_CONSIGNE_:
Selon le reportage sur Cervières, en quelle année Myrtille Brunet, sa mère et ses sœurs ont-elles repris l'exploitation familiale ?

_EXTRAIT DE PAGE_:
----------------------------------------

Cervières (Hautes-Alpes), reportage
Quand Myrtille Brunet entre dans son étable, ses chèvres se précipitent vers elle en bêlant. Un petit biquet tout brun glisse sa tête entre les barrières à la recherche de caresses. « C’est Voltaire, il est né l’année dernière. Mon petit garçon lui a donné le biberon. Du coup, on l’a gardé », raconte la jeune éleveuse. Derrière Voltaire, une biquette est perchée sur une balançoire en palettes, « de quoi les occuper pendant les longs mois d’hiver », poursuit l’éleveuse de 36 ans. Avec sa mère et ses deux sœurs, Lise et Gentiane, elle a repris en 2011 l’exploitation familiale, située dans le petit village de Cervières, à côté de Briançon, dans les Hautes-Alpes. Elles élèvent une cinquantaine de chèvres, une douzaine de vaches et autant de génisses pour fabriquer des fromages. Pourtant, leur havre de paix aurait pu ne jamais voir le jour.
Si Myrtille a pu s’installer sur la terre de ses ancêtres, c’est parce que son père et d’autres agriculteurs du village se sont battus contre un projet de station de ski qui aurait bétonné leurs pâturages. Dans les années 1970, le gouvernement souhaitait construire ici la quinzième station du plan neige, une stratégie économique visant à créer ex nihilo des villes dédiées à l’industrie du ski alpin. La Plagne, Les Arcs, Flaine, Les Menuires ou Avoriaz sortirent de terre à grands coups de bulldozers. Les pistes furent creusées dans les alpages, les forêts rasées pour édifier des immeubles, des routes creusées à flanc de montagne. C’était l’époque des Trente Glorieuses, du tourisme de masse et de l’or blanc.

----------------------------------------

_MATÉRIEL_:
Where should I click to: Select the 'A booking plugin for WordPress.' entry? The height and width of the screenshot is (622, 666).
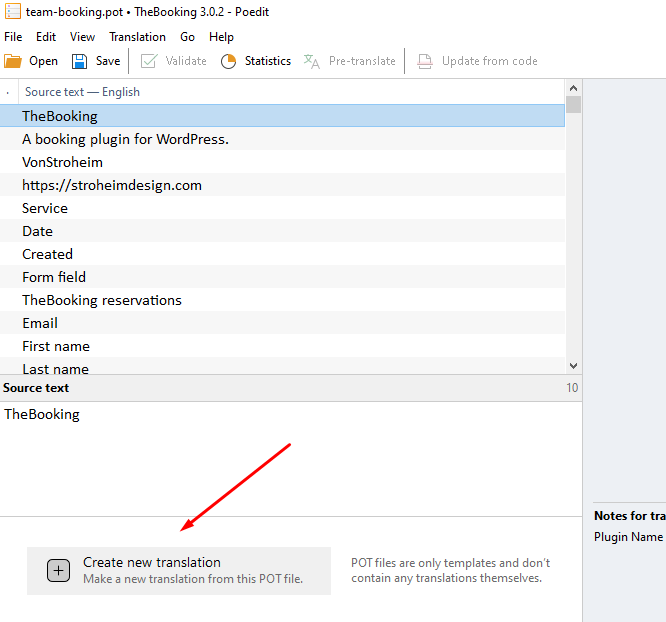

----------------------------------------

_RÉSULTAT FINAL_:
En 2011.